Lapid, però, è un uomo dogmatico e sta combattendo le guerre del passato, dell’epoca in cui tracciava la rotta del centro israeliano, che ovviamente manteneva le distanze dal Meretz e dal Partito Laburista, partiti che all’epoca erano in declino. Ma oggi la situazione politica è fondamentalmente diversa.
Non servono analisi approfondite: il drastico calo di Lapid nei sondaggi dimostra in modo indiscutibile che la vecchia divisione è morta. Lapid crede ancora che la forza del centro risieda in parole che non ha pronunciato: “Chiunque tranne Bibi o Yair Golan”.

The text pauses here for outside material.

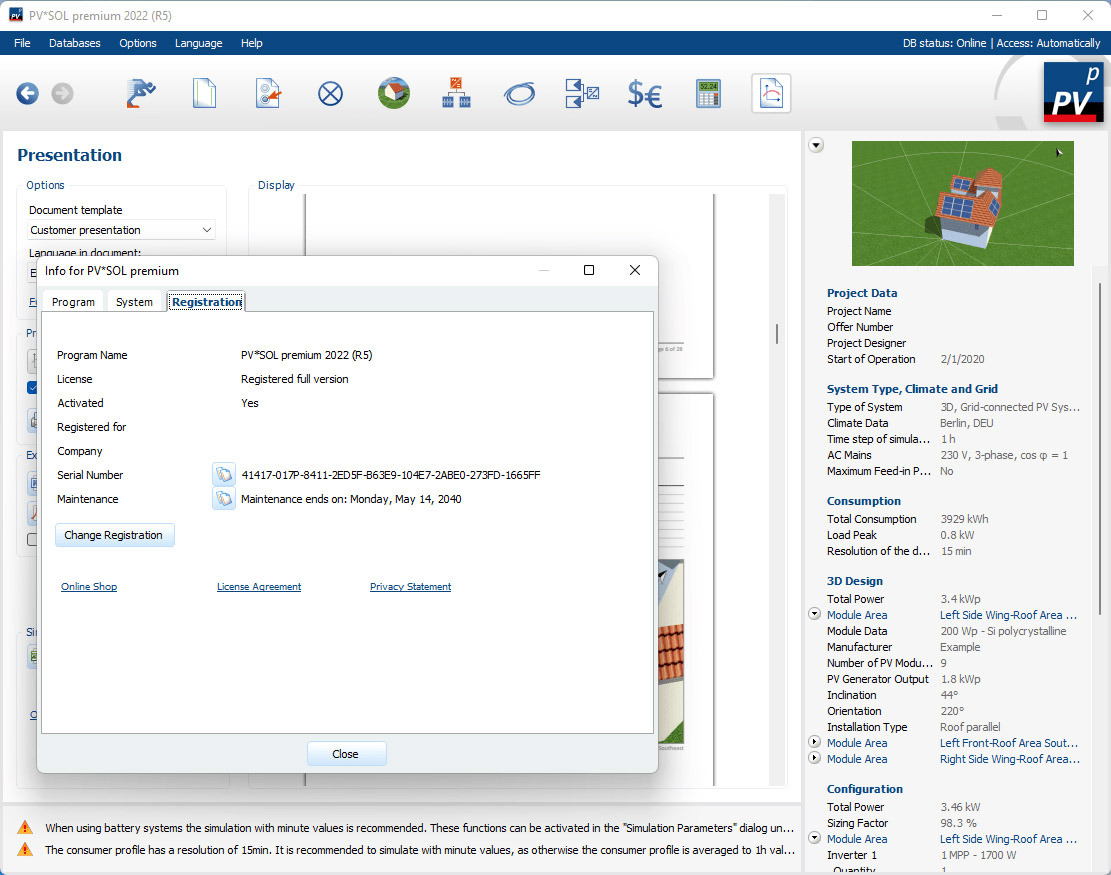Open Financial Analysis dollar-euro icon

pyautogui.click(x=645, y=94)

Se Lapid fosse onesto con se stesso, riconoscerebbe che il centro in nome del quale ha parlato si sta gradualmente svuotando. I suoi elettori tendono a preferire una leadership ribelle e affidabile, di cui Yair Golan, leader dei Democratici, è un esponente di spicco.
Nel 1963, l’eminente politico di sinistra Yitzhak Ben-Aharon pubblicò un impressionante saggio dal titolo “Il coraggio di affrontare la calamità imminente”. In esso, criticava la divisione interna al Partito Laburista e chiedeva di serrare i ranghi. Tuttavia, il saggio era fuorviante, in quanto portò a un’unificazione formale che non contribuì in alcun modo alla posizione elettorale del movimento.

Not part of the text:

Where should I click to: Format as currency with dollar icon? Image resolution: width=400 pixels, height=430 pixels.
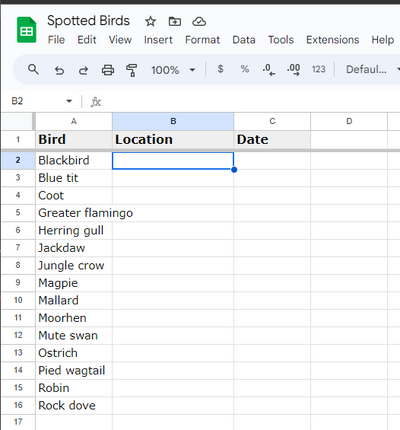pyautogui.click(x=220, y=69)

Anche oggi mi oppongo a qualsiasi idea di unificazione. Credo che ogni partito debba sventolare la propria bandiera per massimizzare la propria forza elettorale. È necessario creare la sensazione che esista un futuro blocco politico che conquisterà la maggioranza e che vuole un cambiamento immediato; il primo ministro, infatti, sarebbe scelto dalla coalizione che si formerà. A mio avviso, l’opposizione non troverà un accordo su un candidato prima delle elezioni.

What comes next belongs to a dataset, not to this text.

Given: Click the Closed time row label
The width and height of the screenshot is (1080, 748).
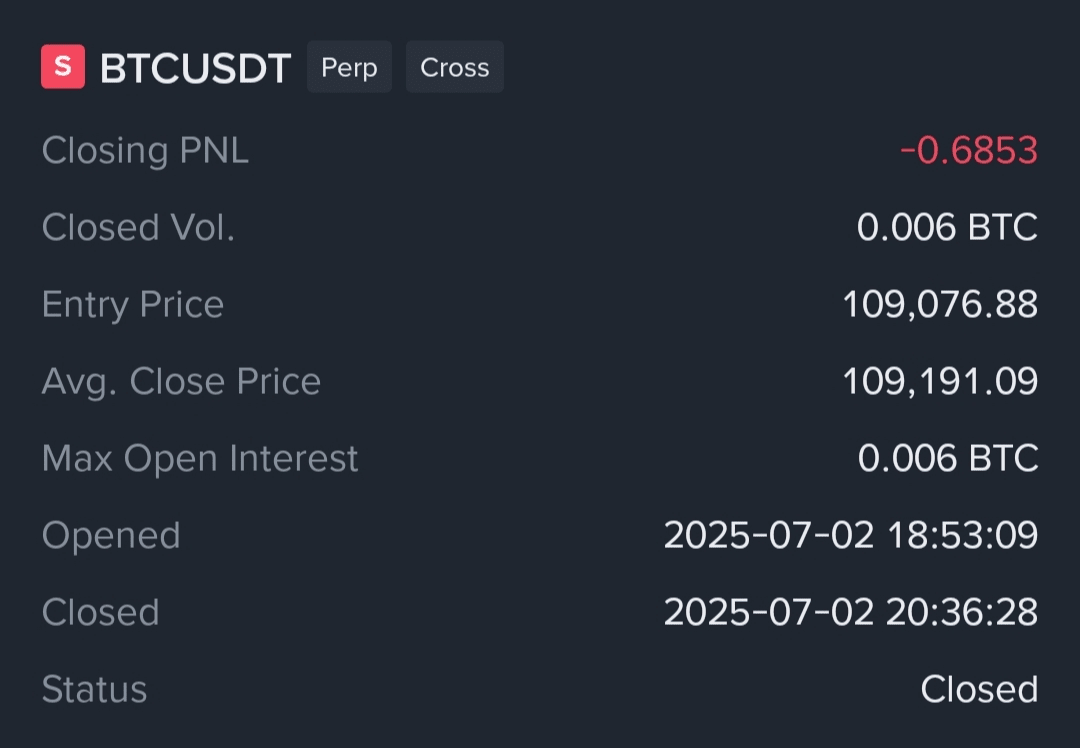Looking at the screenshot, I should coord(100,612).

Ho volutamente tralasciato Naftali Bennett, la cui forza elettorale è evidente in tutti i sondaggi. Dobbiamo aspettare che il suo partito si costituisca, così da capire in quale direzione sta andando.
Dobbiamo aspettare che il suo partito si costituisca, il che renderà esplicita la direzione che intende seguire”.
L’articolo è del maggio scorso. Quattro mesi dopo, sembra scritto ieri.
Baram tocca un nervo dolente. Che chiama in causa un declino che appare inarrestabile di quello che per 29 anni, dalla fondazione dello Stato d’Israele al 1977, fu il partito-Stato israeliano: il partito Laburista. Il partito dei padri fondatori d’Israele, di David Ben Gurion, Golda Meir, Abba Eban, Moshe Dayan, Yitzhak Rabin, Shimon Peres…Un partito che nelle ultime elezioni è riuscito ad entrare per il rotto della cuffia alla Knesset.
E non è che sia andato gran che meglio per le variabili centriste, i cui leader hanno pensato più a togliersi da torno i potenziali competitor, che ha costruire un’alternativa credibile alla destra. Un discorso, questo, che non vale solo per Israele, ma che in Israele è reso più drammatico dal momento storico, dalle scelte senza ritorno compiute da Netanyahu, Smotrich. Ben-Gvir etc.
Non è che in Israele non ci sia chi si ribelli ai fascisti di Tel Aviv. L’Israele resiliente ha riempito le piazze, con manifestazioni di massa che hanno bloccato il Paese. È la società civile che resiste, che si ritrova attorno ai famigliari degli ostaggi. Ciò che manca è una leadership politica all’altezza. Ciò che manca sono personalità forti, come fu Rabin. Ciò che manca è il coraggio di “osare” la pace. Il riconoscere la potenza del compromesso. È contrastare la deriva etnocratica di quella che un tempo fu per davvero l’unica democrazia del Medio Oriente. È difendere con le unghie e con i denti ciò che resta dello stato di diritto. È contrastare una narrazione bellicista che ha disumanizzato i palestinesi, anche i bambini. Una leadership autorevole la si forgia nei momenti più drammatici nella storia di una nazione. In Israele c’è chi attende il messia. E chi, più laicamente, un leader politico capace, coraggioso, lungimirante.